— Directions —
Below are records; how many of their lines hold the string "will"? Reply with nothing but the number.

— Saved entries —
══════════════════════════════

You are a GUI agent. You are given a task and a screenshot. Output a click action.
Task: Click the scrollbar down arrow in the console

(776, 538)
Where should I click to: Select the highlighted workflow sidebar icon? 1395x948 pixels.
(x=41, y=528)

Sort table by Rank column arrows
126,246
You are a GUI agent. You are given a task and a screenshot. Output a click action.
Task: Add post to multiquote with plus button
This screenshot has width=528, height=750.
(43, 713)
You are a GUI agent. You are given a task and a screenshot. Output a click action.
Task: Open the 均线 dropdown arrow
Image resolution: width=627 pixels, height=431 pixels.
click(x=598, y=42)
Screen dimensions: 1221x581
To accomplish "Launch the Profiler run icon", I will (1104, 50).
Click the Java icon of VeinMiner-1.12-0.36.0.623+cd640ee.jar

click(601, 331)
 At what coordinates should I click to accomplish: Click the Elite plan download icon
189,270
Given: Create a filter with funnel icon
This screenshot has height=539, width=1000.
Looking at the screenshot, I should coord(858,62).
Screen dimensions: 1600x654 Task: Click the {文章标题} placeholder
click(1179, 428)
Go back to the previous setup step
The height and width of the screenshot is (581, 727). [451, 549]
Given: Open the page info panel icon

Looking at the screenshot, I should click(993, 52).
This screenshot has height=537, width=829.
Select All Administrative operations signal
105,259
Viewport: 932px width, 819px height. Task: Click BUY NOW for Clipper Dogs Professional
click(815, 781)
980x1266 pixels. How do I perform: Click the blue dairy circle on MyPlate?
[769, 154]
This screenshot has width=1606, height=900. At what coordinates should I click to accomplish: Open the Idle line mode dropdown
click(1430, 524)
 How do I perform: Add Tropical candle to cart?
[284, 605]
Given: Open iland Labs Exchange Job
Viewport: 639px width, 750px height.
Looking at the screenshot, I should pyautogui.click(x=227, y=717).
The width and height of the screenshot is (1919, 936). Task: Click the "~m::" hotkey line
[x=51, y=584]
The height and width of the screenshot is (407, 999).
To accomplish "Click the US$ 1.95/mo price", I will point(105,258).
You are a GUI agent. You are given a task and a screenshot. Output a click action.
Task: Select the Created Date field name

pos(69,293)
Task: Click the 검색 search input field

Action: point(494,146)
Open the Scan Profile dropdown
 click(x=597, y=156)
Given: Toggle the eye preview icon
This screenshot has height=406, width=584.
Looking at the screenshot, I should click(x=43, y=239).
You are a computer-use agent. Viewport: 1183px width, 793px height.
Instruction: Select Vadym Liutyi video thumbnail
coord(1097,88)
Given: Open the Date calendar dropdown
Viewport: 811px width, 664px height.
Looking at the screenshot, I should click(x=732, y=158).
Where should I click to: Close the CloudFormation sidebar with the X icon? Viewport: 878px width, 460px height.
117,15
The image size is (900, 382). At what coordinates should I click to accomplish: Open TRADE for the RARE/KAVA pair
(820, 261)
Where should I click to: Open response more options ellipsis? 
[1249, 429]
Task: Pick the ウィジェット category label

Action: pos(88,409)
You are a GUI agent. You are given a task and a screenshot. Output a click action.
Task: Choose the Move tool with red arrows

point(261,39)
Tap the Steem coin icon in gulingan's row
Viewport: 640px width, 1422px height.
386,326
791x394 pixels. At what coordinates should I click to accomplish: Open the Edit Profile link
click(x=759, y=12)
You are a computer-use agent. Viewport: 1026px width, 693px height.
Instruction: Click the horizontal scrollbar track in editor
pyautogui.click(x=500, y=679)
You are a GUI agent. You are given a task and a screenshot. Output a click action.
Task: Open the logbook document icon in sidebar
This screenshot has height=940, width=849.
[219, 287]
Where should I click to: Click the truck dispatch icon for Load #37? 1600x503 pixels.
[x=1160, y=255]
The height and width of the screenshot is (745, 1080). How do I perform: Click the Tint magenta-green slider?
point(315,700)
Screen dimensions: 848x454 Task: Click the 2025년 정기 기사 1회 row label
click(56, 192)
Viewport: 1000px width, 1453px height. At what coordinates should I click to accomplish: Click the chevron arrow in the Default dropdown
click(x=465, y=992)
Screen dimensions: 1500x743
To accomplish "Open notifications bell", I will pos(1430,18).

══════════════════════════════

— Solution to the problem —
3